I am new to SQL Server but I have to store 20 million rows per day (1MB per row) in a table that will then be queried later on. The table has about 30 columns and the query can be based on any of these columns. The table will store data for up to 7 years before it is archived.
In order to get sub-second response time with 40 concurrent users what is the correct approach:
1) Is creating an index on every column the right way to go? 2) Based on the data size should the table be partitioned?
asked Aug 01, 2012 at 05:48 PM in Default
There is no simple answer to this question, it all depends on a lot of things, but I give you some recommendations. I would recommend you to partition the table.

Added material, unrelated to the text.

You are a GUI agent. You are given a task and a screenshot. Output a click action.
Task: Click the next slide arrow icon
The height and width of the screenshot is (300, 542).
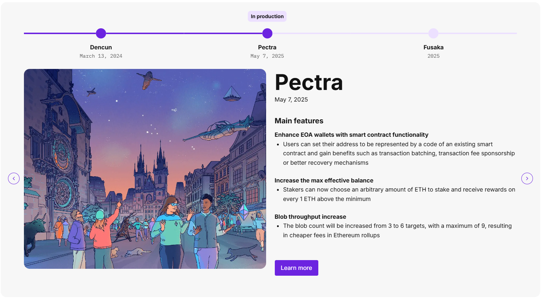pos(527,178)
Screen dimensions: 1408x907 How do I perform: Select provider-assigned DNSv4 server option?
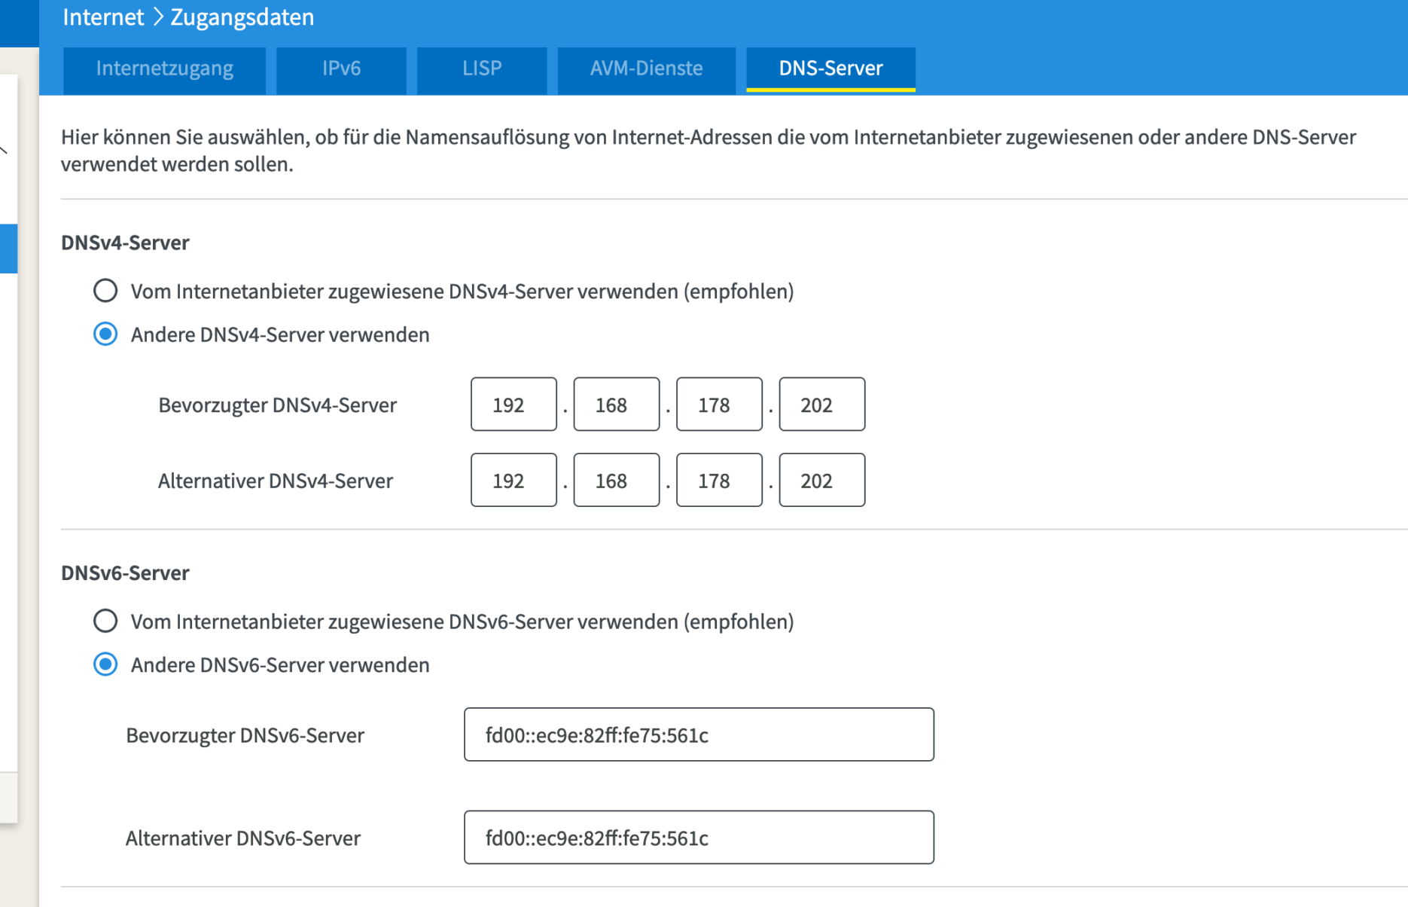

By using partitioning, SQL server may use partition elimination to exclude the partitions that will not be used.
Adding an index for every column might help you a little bit, BUT it will not solve every query (and will decrease insert performance and will probably give you a lot of index fragmentation) as you'll probably get a lot of index seek + key lookup to get all the columns you need in the result. In theory, You can of course put the other columns in the include clause, but that will increase the amount of data 30 times and will decrease your insert performance. In reallity you can't to that.
Column store index implemented in SQL server 2012 for this type of scenario (adhoc querying). If you don't need to update or delete old data, I would recommend you to create a Columnstore index, with every column included. That will increase the performance very much, and it is a good reason to upgrade to SQL Server 2012 Enterprise Edition.